January 15, 2014
This post has been circulating of late. And I agree with pretty much everything she says in it. Yes, you should always go to the funeral. I was raised pretty much the same way. There were funerals for great-aunts and great-uncles at which I was the only grand-niecephew there. But my parents raised me to respect those who have lost a loved one and to show my support by going to the funeral. I can’t tell you how much I appreciated everyone who came to support me at Sofia’s memorial service.
And therein lies my caveat. As you know, there were several funerals that followed closely after Sofia’s memorial. I did not go to them. In the past I would have, but it was too much.

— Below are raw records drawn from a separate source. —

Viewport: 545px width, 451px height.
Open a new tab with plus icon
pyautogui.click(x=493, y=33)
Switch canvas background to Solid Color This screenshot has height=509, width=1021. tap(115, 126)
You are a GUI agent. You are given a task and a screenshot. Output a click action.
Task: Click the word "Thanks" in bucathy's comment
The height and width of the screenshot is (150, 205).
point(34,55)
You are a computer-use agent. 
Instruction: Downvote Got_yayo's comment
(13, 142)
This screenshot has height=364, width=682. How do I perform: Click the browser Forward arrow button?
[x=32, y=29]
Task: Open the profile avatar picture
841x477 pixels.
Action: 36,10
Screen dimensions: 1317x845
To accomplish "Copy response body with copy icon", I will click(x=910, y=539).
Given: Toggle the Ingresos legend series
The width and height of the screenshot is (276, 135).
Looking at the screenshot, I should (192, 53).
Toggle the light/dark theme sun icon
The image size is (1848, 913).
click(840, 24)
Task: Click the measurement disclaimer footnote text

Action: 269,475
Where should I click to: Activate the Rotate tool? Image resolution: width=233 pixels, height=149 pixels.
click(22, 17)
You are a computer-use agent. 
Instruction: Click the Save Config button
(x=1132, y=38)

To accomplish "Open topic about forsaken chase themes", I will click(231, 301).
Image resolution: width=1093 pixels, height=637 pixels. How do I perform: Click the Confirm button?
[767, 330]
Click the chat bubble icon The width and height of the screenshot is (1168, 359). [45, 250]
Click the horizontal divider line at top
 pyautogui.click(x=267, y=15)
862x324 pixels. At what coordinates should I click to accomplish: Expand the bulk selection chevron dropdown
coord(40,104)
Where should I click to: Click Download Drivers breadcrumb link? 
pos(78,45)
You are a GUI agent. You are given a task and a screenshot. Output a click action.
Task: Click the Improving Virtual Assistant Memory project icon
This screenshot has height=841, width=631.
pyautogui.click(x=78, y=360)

And it still is. Courtney’s stepmom passed away last week. Thursday, in fact. Remember how sad I was on Thursday? I think I was feeling that in the ether. Another thing to compound all of the little things that built up that day. Her funeral is tomorrow. I’ve thought long and hard about going. Courtney is my friend. I want to be there for her. But I don’t think I can manage going to the funeral. I’m having a hard enough time breathing as it is. And I know she understands why I won’t be there, but I do still feel a bit guilty about it.
So, yes, you should always go to the funeral. But not if it will be detrimental to your mental health. Especially if the living people you would be going to support know that you are grieving your own loss. True friends will understand your absence.